> _Exercise 1_:
In the job-seeking post, how many native tongues does the correspondent have?

> _Text segment_:

=-=-=

Wednesday whimsies

Looking for a position. It's tough out there in the jobs market.  While the position of the market economies have definitely improved considerably since the dark, dark days of sub-prime mortgages, failing banks and doom-and-gloom prophecies, the supply of talented folk seeking gainful employment still seems to exceed the number of folk who are out there looking for someone. That's why the IPKat is happy to make his weblog available from time to time as a means of trying to match people up with those who may best appreciate their skill and labour.  Anyway, right now an imaginative correspondent of the IPKat, currently seeking a position within the wonderful world of IP, has written this short summary of her attitude to the topic:
"There exists a certain similarity between multi-sport competitions and working in the field of patent assets. Science, patenting, defence and enforcement, as well as various strategic considerations, all contribute towards defining the value of patent IP. I'm looking to find an application for my multi-sport skills in the field of patents. Who knows, new developments and IP records might be just around the corner in the triathlon of science, patents and law".
Our correspondent has a scientific background spanning maths, physics and chemistry, a legal education and a facility for modern languages (she has two native tongues and is fluent in another two).  She also has some years of experience in-house in developing patent portfolios -- oh, and she also has a sense of humour, as you can tell from the accompanying illustrations.  If you think you might have a role for her, email the IPKat at with the subject line "Triathlon" and he will forward your expression of interest to her.

=-=-=

> _Listing_:
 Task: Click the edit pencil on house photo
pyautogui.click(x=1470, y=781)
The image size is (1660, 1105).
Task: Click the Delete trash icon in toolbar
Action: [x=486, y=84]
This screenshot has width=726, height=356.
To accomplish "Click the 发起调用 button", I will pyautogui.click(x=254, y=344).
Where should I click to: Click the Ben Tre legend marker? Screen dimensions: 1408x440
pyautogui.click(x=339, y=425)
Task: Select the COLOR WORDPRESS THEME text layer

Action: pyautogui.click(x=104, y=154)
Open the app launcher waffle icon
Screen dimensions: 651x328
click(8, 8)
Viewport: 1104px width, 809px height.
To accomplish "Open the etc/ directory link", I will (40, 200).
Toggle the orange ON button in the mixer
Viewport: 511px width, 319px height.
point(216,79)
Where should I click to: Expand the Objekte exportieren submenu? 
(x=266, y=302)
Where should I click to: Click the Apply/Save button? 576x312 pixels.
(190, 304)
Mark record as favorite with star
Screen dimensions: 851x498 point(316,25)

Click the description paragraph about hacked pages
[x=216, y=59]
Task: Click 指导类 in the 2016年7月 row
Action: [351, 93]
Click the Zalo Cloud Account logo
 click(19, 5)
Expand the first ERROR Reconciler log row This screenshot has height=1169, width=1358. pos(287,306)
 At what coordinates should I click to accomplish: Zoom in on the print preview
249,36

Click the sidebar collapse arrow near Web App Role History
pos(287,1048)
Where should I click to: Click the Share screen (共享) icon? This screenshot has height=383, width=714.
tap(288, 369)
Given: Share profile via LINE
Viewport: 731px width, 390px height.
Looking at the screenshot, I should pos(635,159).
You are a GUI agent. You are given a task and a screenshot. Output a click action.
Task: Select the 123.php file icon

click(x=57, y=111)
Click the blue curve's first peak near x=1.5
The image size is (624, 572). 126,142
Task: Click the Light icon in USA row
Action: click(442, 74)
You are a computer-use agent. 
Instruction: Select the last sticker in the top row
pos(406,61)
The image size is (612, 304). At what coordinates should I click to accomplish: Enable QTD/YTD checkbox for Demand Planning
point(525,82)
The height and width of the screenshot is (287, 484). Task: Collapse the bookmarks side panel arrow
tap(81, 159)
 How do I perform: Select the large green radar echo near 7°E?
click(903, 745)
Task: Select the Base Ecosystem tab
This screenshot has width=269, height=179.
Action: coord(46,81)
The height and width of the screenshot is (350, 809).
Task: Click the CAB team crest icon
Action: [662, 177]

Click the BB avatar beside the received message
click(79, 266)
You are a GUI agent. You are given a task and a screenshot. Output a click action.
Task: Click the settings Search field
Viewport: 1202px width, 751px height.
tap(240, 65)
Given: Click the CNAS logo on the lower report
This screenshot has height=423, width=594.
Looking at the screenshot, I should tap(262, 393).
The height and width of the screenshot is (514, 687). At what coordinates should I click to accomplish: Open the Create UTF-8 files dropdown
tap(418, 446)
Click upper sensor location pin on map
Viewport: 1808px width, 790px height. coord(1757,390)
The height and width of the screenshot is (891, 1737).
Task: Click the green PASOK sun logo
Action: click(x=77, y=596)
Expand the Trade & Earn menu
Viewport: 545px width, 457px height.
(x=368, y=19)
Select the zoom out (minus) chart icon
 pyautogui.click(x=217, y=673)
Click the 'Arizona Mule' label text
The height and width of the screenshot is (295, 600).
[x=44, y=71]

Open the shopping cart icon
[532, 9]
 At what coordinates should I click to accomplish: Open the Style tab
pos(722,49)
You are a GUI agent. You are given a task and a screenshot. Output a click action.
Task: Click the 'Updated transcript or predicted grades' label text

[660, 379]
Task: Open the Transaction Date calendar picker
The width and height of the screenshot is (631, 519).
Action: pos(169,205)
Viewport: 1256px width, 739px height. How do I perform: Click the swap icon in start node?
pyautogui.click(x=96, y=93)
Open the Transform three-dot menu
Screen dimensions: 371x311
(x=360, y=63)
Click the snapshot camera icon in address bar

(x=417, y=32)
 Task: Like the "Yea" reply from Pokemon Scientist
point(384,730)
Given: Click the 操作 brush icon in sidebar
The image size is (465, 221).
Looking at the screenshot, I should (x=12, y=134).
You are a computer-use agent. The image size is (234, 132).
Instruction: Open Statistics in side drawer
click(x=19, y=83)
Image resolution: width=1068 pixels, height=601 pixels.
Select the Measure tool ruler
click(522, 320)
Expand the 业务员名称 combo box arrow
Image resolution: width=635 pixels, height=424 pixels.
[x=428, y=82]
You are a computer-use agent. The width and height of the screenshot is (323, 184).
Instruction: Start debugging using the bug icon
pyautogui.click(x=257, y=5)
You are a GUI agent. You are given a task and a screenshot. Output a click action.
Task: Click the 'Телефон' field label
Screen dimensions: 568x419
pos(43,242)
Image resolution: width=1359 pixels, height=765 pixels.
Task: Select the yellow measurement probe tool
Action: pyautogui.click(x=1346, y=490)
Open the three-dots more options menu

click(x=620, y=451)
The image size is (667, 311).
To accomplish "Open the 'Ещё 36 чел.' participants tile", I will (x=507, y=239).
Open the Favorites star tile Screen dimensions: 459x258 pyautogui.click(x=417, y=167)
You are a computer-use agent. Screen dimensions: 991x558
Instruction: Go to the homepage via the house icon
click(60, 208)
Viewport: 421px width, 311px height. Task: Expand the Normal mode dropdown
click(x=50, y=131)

=-=-=

> _Exercise 2_:
Rewrite the records from the line that contains "Where should I click to: Click the Apply/Save" through the line that contains "Expand the first", changing "hacked pages" to "compromised pages" and leaving everything else unchanged.

> _Task solution 1_:
She has two native tongues.

> _Task solution 2_:
Where should I click to: Click the Apply/Save button? 576x312 pixels.
(190, 304)
Mark record as favorite with star
Screen dimensions: 851x498 point(316,25)

Click the description paragraph about compromised pages
[x=216, y=59]
Task: Click 指导类 in the 2016年7月 row
Action: [351, 93]
Click the Zalo Cloud Account logo
 click(19, 5)
Expand the first ERROR Reconciler log row This screenshot has height=1169, width=1358. pos(287,306)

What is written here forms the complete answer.